L’un a fait graver un aleph sur son épée d’académicien, l’autre y avait mis une étoile de David. Tous deux pourtant se sont qualifiés de «Juifs imaginaires», dont l’identité en tout cas « ne se traduisait plus par les gestes rituels de la tradition. »

Le 28 janvier 2016, Alain Finkielkraut entrait à l’Académie Française et c’est Pierre Nora qui fit son éloge. L’auteur de la « Mémoire vaine » en face du maitre d’œuvre des « Lieux de Mémoire »…..

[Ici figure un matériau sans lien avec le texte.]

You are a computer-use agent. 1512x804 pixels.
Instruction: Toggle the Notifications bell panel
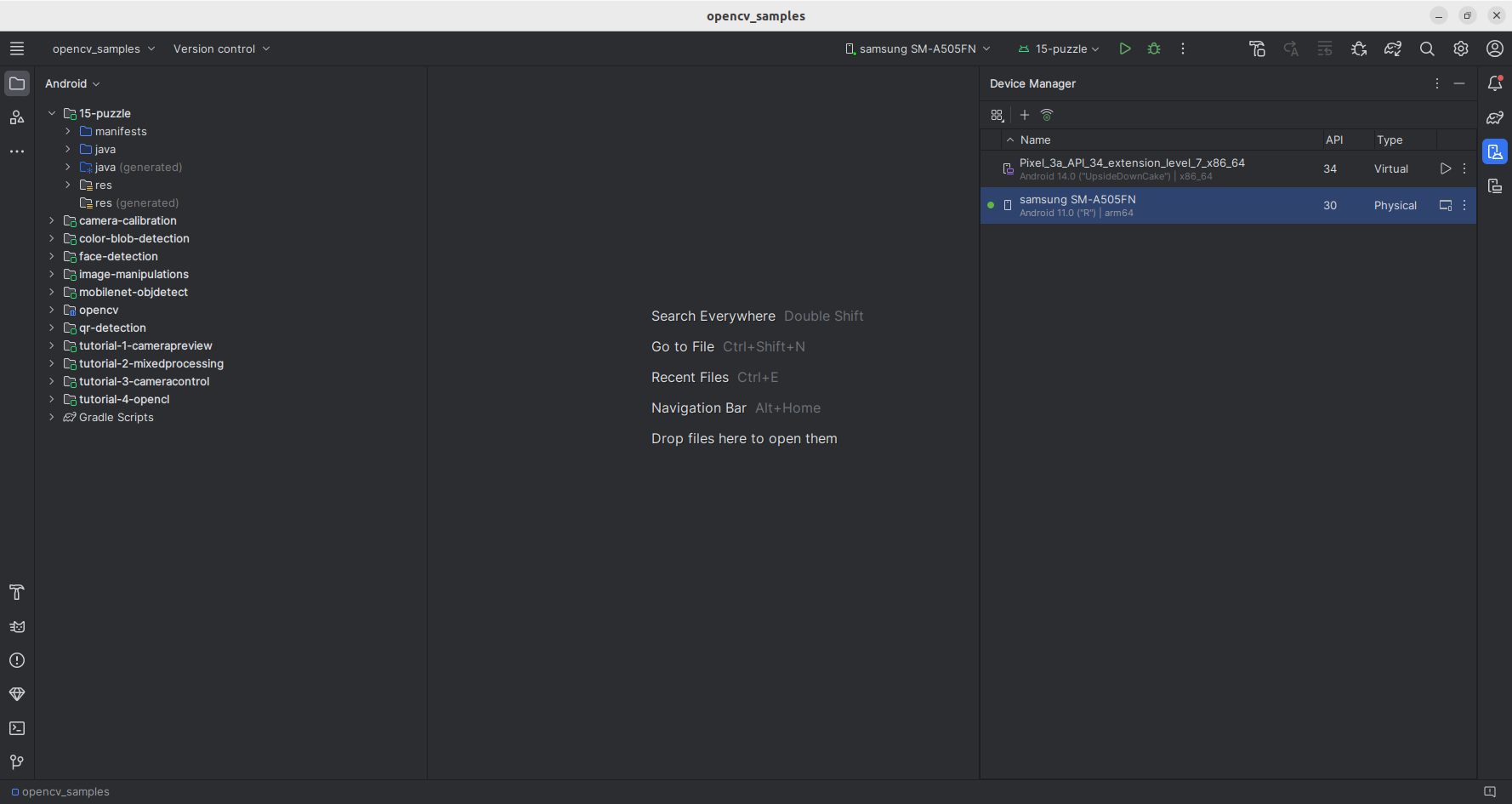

L’historien dans un discours affectueux et admiratif n’hésita pas à exprimer des critiques au philosophe. Celui-ci, qui avait un pensum difficile, sut dépeindre son prédécesseur Félicien Marceau, condamné après guerre pour « collaboration » dans un portrait au scalpel auquel il n’associa pas de vitriol. Deux discours merveilleux d’intelligence, d’émotion et de nuances où la finesse de l’expression se conjuguait avec la fermeté de la pensée.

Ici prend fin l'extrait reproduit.